With the new General Data Protection Regulation (GDPR) to be fully implementable across the EU in May 2018, the EDPS points out that it will be applicable to all data protection related matters including transfers of data. Also taking into account the observations and concerns shared with him by MEPS, industry, civil society academia and other interlocutors, the EDPS urges the legislators to take their time in finding an adequate, long-term solution.
He says that international companies supplying goods and services in the EU should be absolutely clear about all the rules they must comply with.
In the EU we do not discriminate on the basis of nationality. Key data protection principles must be covered in the Privacy Shield for it to offer essential equivalence between EU-U.S. law.
The rules for data protection in the EU institutions, as well as the duties of the European Data Protection Supervisor (EDPS), are set out in Regulation (EC) No 45/2001. The EDPS is a relatively new but increasingly influential independent supervisory authority with responsibility for monitoring the processing of personal data by the EU institutions and bodies, advising on policies and legislation that affect privacy and cooperating with similar authorities to ensure consistent data protection.
Giovanni Buttarelli (EDPS) and Wojciech Wiewiórowski (Assistant EDPS) are members of the institution, appointed by a joint decision of the European Parliament and the Council. Assigned for a five year term, they took office on 4 December 2014.
Personal information or data: Any information relating to an identified or identifiable natural (living) person. Examples include names, dates of birth, photographs, video footage, email addresses and telephone numbers. Other details such as IP addresses and communications content - related to or provided by end-users of communications services - are also considered as personal data.

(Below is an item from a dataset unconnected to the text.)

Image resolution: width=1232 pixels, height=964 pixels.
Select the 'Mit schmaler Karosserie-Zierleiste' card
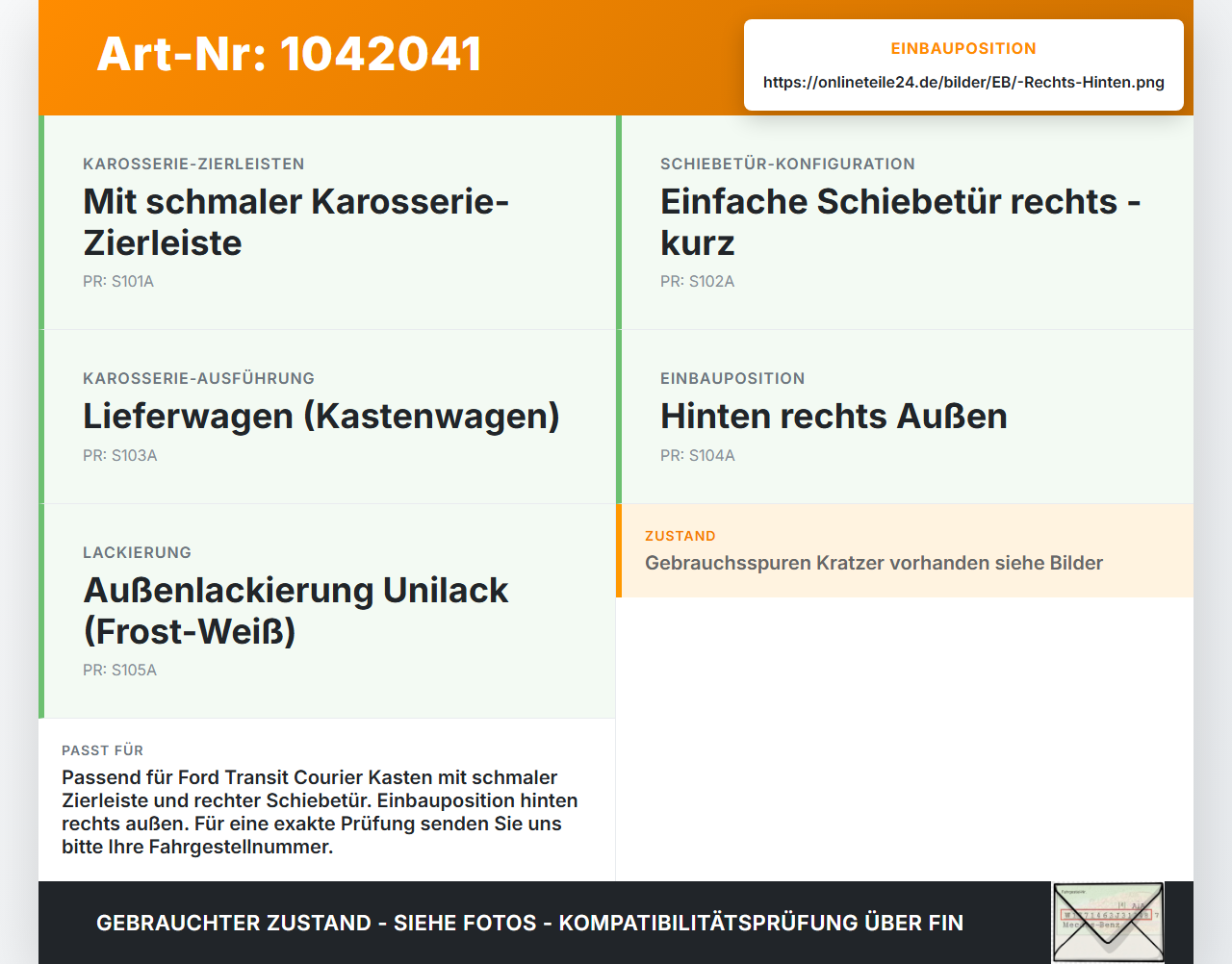coord(327,222)
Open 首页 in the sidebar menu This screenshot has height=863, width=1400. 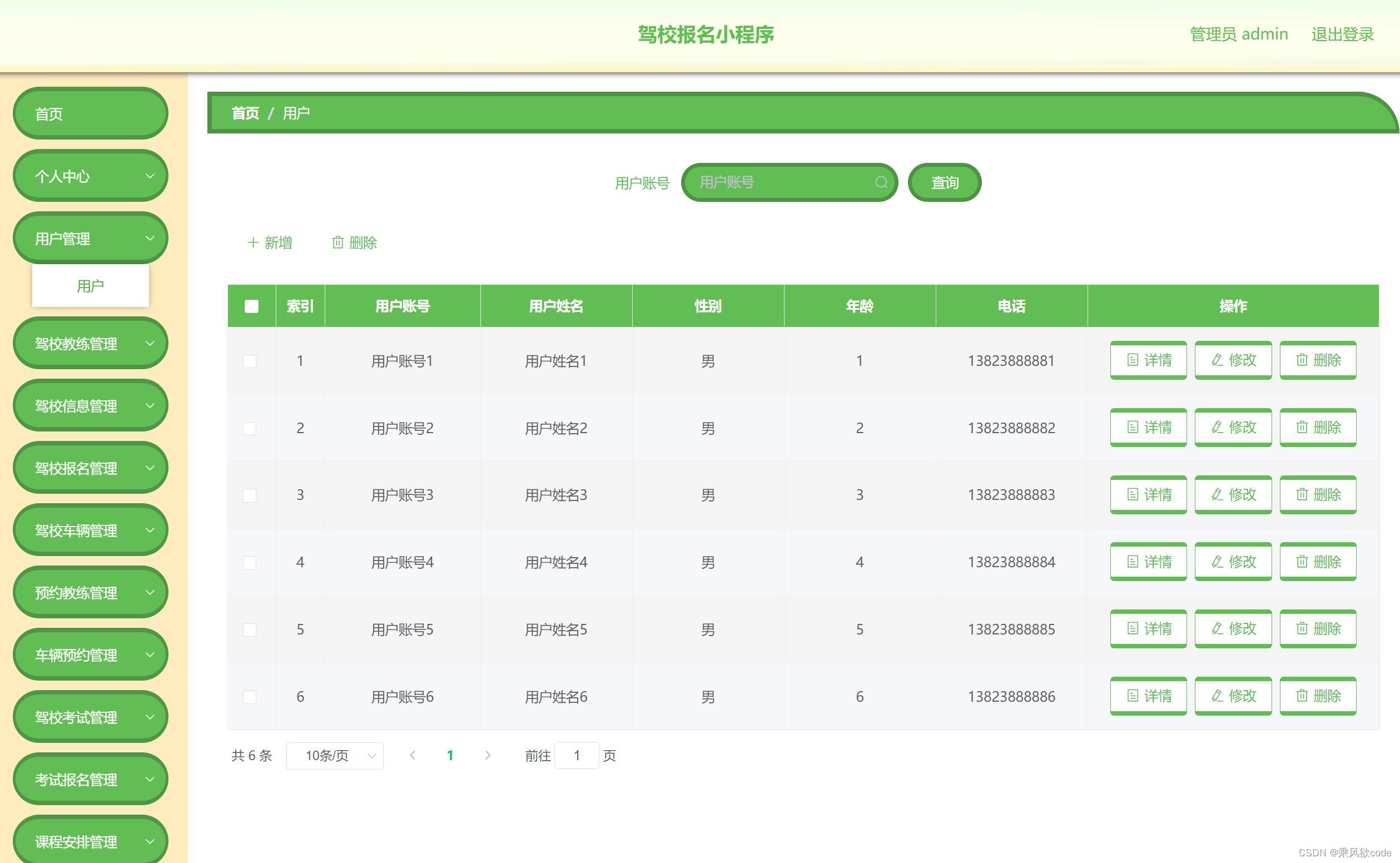tap(90, 113)
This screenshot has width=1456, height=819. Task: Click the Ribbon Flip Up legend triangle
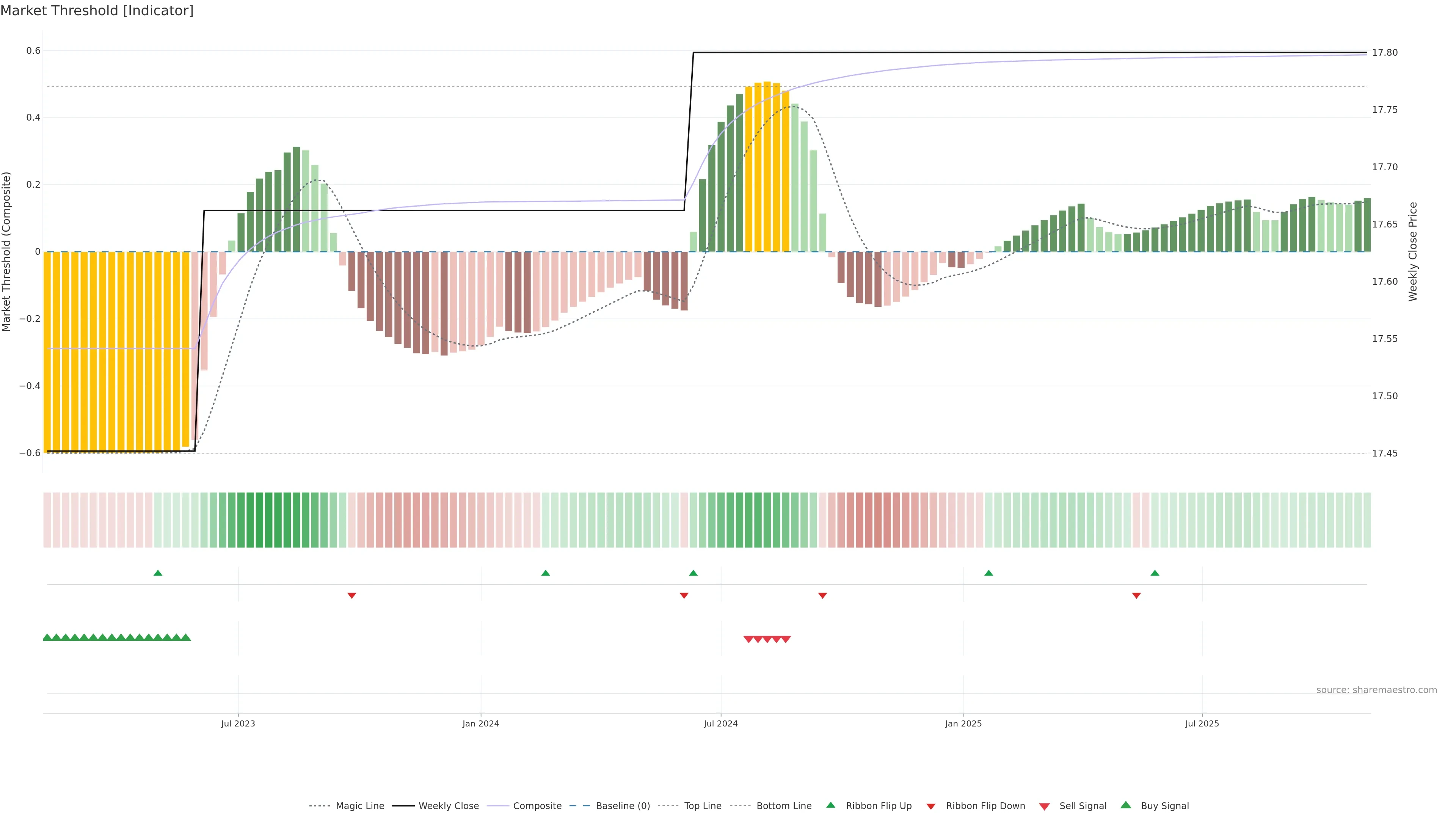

Privacy: the right of an individual to be left alone and in control of information about his or herself. The right to privacy or private life is enshrined in the Universal Declaration of Human Rights (Article 12), the European Convention of Human Rights (Article 8) and the European Charter of Fundamental Rights (Article 7). The Charter also contains an explicit right to the protection of personal data (Article 8).
Processing of personal data: According to Article 2(b) of Regulation (EC) No 45/2001, processing of personal data refers to "any operation or set of operations which is performed upon personal data, whether or not by automatic means, such as collection, recording, organisation, storage, adaptation or alteration, retrieval, consultation, use, disclosure by transmission, dissemination or otherwise making available, alignment or combination, blocking, erasure or destruction." See the glossary on the EDPS website.
Privacy Shield: In October 2015, the Court of Justice of the European Union ruled that the Safe Harbour framework was invalid because it did not provide a sufficient level of data protection for personal data transferred by companies from the EU to the U.S. as required by EU law. In February 2016, the EU-U.S. Privacy Shield was announced by the European Commission and the U.S. Department of Commerce as a replacement for Safe Harbour.
The EU-U.S. Umbrella Agreement covers data transfers across the Atlantic for law enforcement purposes while the EU-U.S. Privacy Shield covers data exchange for commercial purposes.